Central bank influence on product prices in general has been increasingly limited since the 1980s. Their most effective actions to push-up product prices have been:

  • What they buy with large-scale asset purchases (commonly known as “quantitative easing” or “QE”). In the U.S., the Federal Reserve System buying agency mortgage-backed securities (AMBS) increased housing prices.
  • Foreign exchange rates to “import inflation” because foreign products are costlier in terms of a weaker domestic currency
  • Using financial services regulatory power to push-up prices of financial products

Of course, central banks’ QE can powerfully raise asset prices, especially equity markets, and those bonds most closely linked to a policy rate (Federal Funds rate in the U.S.).

Concentrations of product prices within financial services reinforce a familiar story:

  • Product price increases are highly concentrated and product price trends widely different, limiting a central bank’s control of product prices because monetary policy is a blunt instrument
  • Central bank efforts to target an average price level (2%) are frustrated because product price trends are so divergent
  • To the extent any central bank attempts to raise an average price level in such a situation, inequities and misallocations naturally result

The circular game

The Fed has both monetary policy and regulatory arms. Especially since 2009, the regulatory climate has tended to increase prices, especially through risk-based pricing of specific products and passing through compliance costs. In the 1980s and 90s, the emphasis was on lower prices for consumers through competition.

The price for financial services paid through interest, rather than direct fee, is roughly the margin between either deposit or lending rates (depending on the service provided) and a “reference rate” of earnings on Treasury securities. These rates – in varying degrees – are influenced by the Federal Funds rate, increasingly implemented through Interest on Excess Reserves (IOER). These margins, after smoothing, adjustments such as default rates, and comparison to transaction counts then flow to PCE deflator. This one element of the overall Financial services and insurance category is 3.1% of PCE, 3.5% of Core PCE, and 4.6% of Services.

If banks more than proportionally pass-through higher rates and costs in loan rates, or less than proportionally raise deposit rates, then the PCE deflator is pushed up.

This becomes a circular game when the FOMC is observing its own behavior – whether regulatory or monetary. Again, this is similar to Fed purchases of AMBS on housing prices.

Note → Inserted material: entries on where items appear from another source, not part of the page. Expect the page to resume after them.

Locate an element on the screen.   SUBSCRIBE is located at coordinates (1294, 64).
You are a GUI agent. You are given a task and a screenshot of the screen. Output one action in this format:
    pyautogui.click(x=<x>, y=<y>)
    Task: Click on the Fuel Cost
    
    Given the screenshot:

Given the rising PCE deflator and the Fed’s own role in that rise, how should the monetary policy arm react? The FOMC could:

  • Welcome the price increase when it helps the average price level change reach the 2% target
  • Ignore it because it is concentrated so an average price level increase of “inflation” is mathematically meaningless because of the wide dispersion of prices
  • Fear it when it exceeds the 2% target, so increase the Federal Funds rate
  • Ignore it because either the regulatory arm can tactically change the regulatory climate or the change is an echo of the monetary policy arm setting the Federal Funds rate

For investors, it would be helpful if the FOMC members stated how financial services and insurance prices, especially implicit prices paid through interest charges, will affect Federal Funds rate decisions.